# Victorian underground reservoir - Leicester



## UrbanX (Dec 8, 2011)

So I was browsing LeicesterVillages.co.uk looking for some lovely explorable architecture, when I read: 
“6 former filter beds, water tank with gazebo and steps of 1896 by Hawkesley of London. Granite rubble stone, dressed stone, blue brick and lead. Series of 6 polygonal filter beds, symmetrically placed about an hexagonal covered, partly sunken, draw-off tank with elaborate balustrade and central gazebo in Renaissance style. From pumping house forecourt, a short flight of stone steps with side parapets, leads down north-eastwards to area laid out like a grand formal garden.”
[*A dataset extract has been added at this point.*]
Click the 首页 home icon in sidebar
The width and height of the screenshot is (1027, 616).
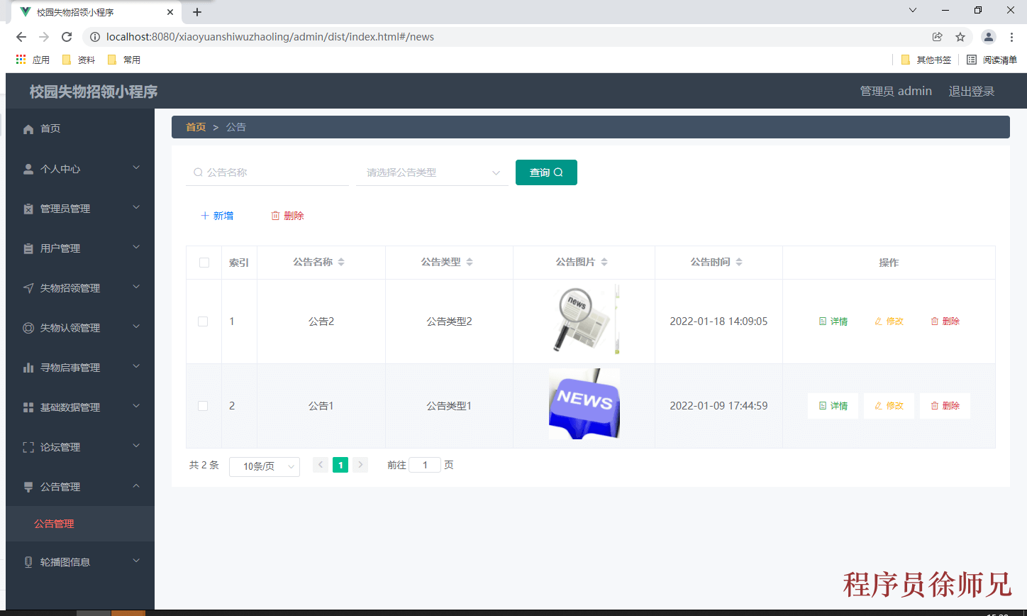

“2 flights of stone steps with similar balustrades lead up to a bitumen covered top of tank. Principal piers have carved Renaissance obelisks on top. In centre of tank, an octagonal open stone gazebo on stone plinth with 8 Doric Roman columns supporting arches, entablature and lead dome with carved stone lantern on top. Gazebo covers central air vent.”






It was those last magical four words which caught my eye: “Covers central air vent”. The tank was underground, and Victorian - I had to get down there. 
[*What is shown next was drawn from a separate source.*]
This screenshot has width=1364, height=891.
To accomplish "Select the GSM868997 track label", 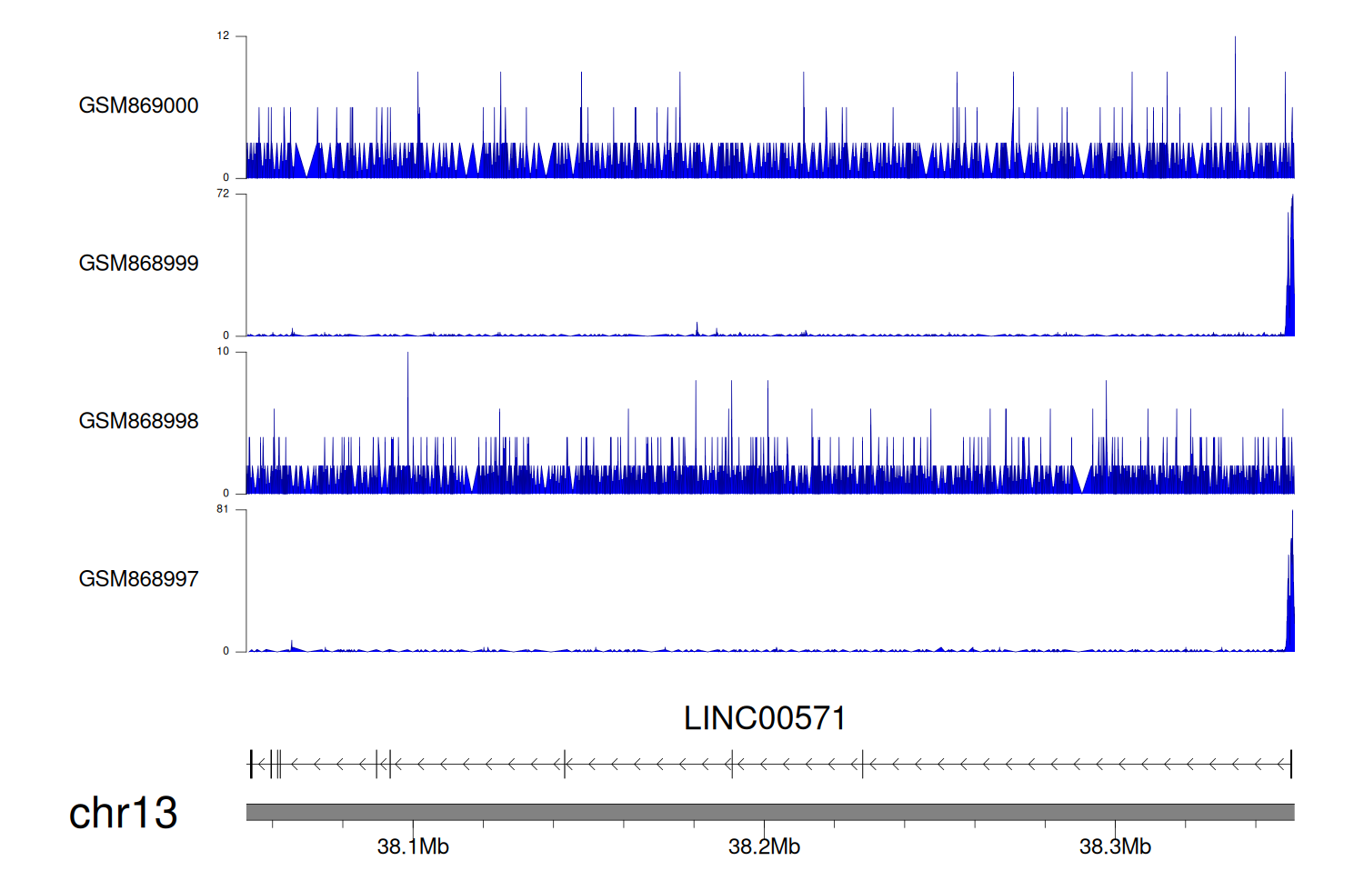I will pyautogui.click(x=138, y=579).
So I jumped in my car, picked up a Priority 7, Alex76, and James from Kettering; and a few hours later we rocked up at said gazebo. 











The tank is stunning. Built entirely from Leicester blue bricks, the Victorians certainly knew what they were doing when it comes to cool underground vaults. 













































Jus‘ chillin‘ 



















The main building (pump house) does deserve a mention. The building is part of a complex of structures at the site, completed in 1896 to the designs of architects J B Everard and Pick. Incidentally they are still in practice today, and I even had an interview with them a few years ago! The pump machinery was made by Easton, Anderson and Coolden Limited, Engineers, of London and Erith, and is dated 1895. This is it in 1896 weeks after it was finished:






Here it is now, still beautiful: 





Cheeky Selfie to finish! 





Additional thanks to MD for the info. Thanks for looking.


----------



## wirelessmast (Dec 8, 2011)

What fantastic brickwork. The Victorians certainly knew how to celebrate their achievments!


----------



## alex76 (Dec 8, 2011)

Opps…. that looks like my tripod in the first couple. Was that me getting in the way of the shots? Sorry dude.. haha
Crackin shots as always though urbanx


----------



## krela (Dec 8, 2011)

Lovely lighting in some of them.


----------



## nelly (Dec 8, 2011)

Cracking stuff as usual UX, king of the light painters


----------



## King Al (Dec 8, 2011)

I do love a bit of Victorian architecture in the evening, great as always UX


----------



## highcannons (Dec 8, 2011)

That is stunning, great history too.Cheers


----------



## night crawler (Dec 9, 2011)

Brilliant report that I love the place, it should be opend up for peole to visit. The photo's show the colours of the bricks so well and the arched celings give the place so much atmosphere.


----------



## UrbanX (Dec 9, 2011)

Cheers guys, forgot to mention the acoustics were lush too!
I'm sure you can all appreciate the feeling of climbing down a manhole and finding yourself stood alone in the middle of here: proper "Goonies" moment!


----------



## Priority 7 (Dec 9, 2011)

About time you got these up Urban mate...lovely shots as always


----------



## UrbanX (Dec 9, 2011)

Priority 7 said:


> About time you got these up Urban mate...lovely shots as always



This is still only my first report from that day, I'm being well slow!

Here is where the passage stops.